Joseph Ratzinger displayed flashes of passion for this continent in the first months after his election as pope.

He was the one who chose, for July 7, 2005, the theme of the fifth general conference of the bishops of Latin America and the Caribbean: “Disciples and missionaries of Jesus Christ.”

It is the fifth after the meetings in Rio de Janiero in 1995, in Medellín in 1968, in Puebla in 1979, and in Santo Domingo in 1992. It was he who wanted that the other phrase of the title – “That all may have life” – should end by specifying: “in Him.”

And that the statement of Jesus himself should be added: “I am the way, the truth, and the life.” He was the one who established the date and the place.

In October of 2005, during the synod of bishops, meeting with some of the South American cardinals he asked them point blank what was the most frequented Marian shrine in Brazil.

“L’Aparecida,” they answered him. And the pope: “That’s where you will meet. In May of 2007. And I’ll be there.”

But he then completely delegated the preparatory phase to others: in the curia to cardinal Giovanni Battista Re, prefect of the congregation for the bishops and president of the pontifical commission for Latin America, and across the Atlantic to cardinal Francisco Javier Errázuriz Ossa, archbishop of Santiago, Chile, and the current president of CELAM, the Latin American episcopal council.

Cardinal Re has been for years the chief architect of the appointment of new bishops in Latin America, with this pope and the previous one.

So it is due in large part to him if the Latin American episcopate is so sorely lacking today in outstanding figures and reliable, visionary guides.

The exceptions are rare.

Argentine cardinal Jorge Mario Bergoglio is one of these: but since the beginning of preparations for the conference in Aparecida, he has kept his distance and has put up insurmountable opposition to Benedict XVI’s own request that he move to Rome to become head of a curia dicastery.

Last October, the pope brought to the Vatican the archbishop of Sao Paolo, Brazil, cardinal Cláudio Hummes, as prefect of the congregation for the clergy.

But this has had no visible effect so far. Hummes knows from direct experience that the clergy is one of the critical points for the Church on that continent.

Except in Mexico, Colombia, Chile, and Argentina, there are very few native priests – one for every fifteen thousand baptized persons – ten times fewer than in Europe or North America.

Apart from being very few in number, the priests are poorly educated. Concubinage is a common practice in the rural areas and in the Andes. In many churches and parishes, the Sunday Mass is celebrated rarely, and typically in a haphazard manner: this explains the low rates of regular participation at Mass on the continent, even though it is so thoroughly Catholic.

> [DATASET SECTION]:
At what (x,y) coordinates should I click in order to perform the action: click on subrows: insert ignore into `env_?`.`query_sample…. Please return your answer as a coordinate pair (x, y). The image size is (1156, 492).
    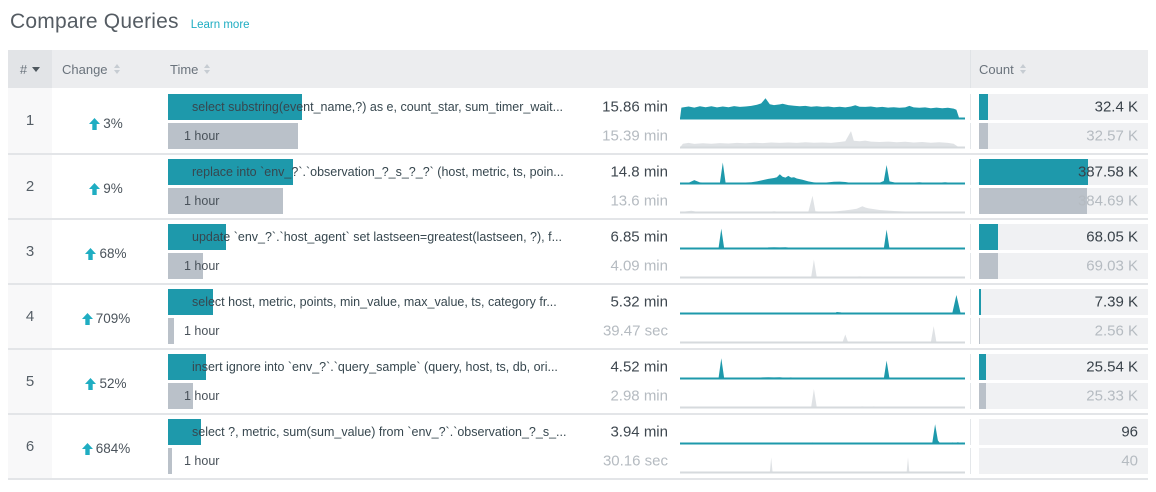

> [WHAT NEEDS TO BE DONE]:
Resume the passage on Benedict XVI and the Catholic Church in Latin America, carrying it forward from its final sentence.

> [RESULT FOR THIS TASK]:
The seminaries are also very uneven in quality. In the places where vocations to the priesthood are on the rise – in some of the more vibrant dioceses, in some of the Charismatic communities – the greatest difficulty for the bishop or head of a community is that of finding a trustworthy seminary.

All of this is very well known, but in the preparatory documents for the conference in Aparecida, and even in the draft of the lengthy concluding document, already in secret circulation in the Vatican offices, there is only the faintest trace of these issues.

On January 20 of this year, and then on February 17, Benedict XVI gave the only two speeches that he has dedicated to the topic so far: the first was addressed to the members of the pontifical council for Latin America, and the second to the nuncios of that continent.

Both were routine speeches, produced in the offices of cardinal Re, without any passages displaying the pope’s own hand and mind, which are very recognizable in his own personal writing. Just as routine was the appointment of the 266 participants for the conference in Aparecida, including member bishops, guests, observers, and experts.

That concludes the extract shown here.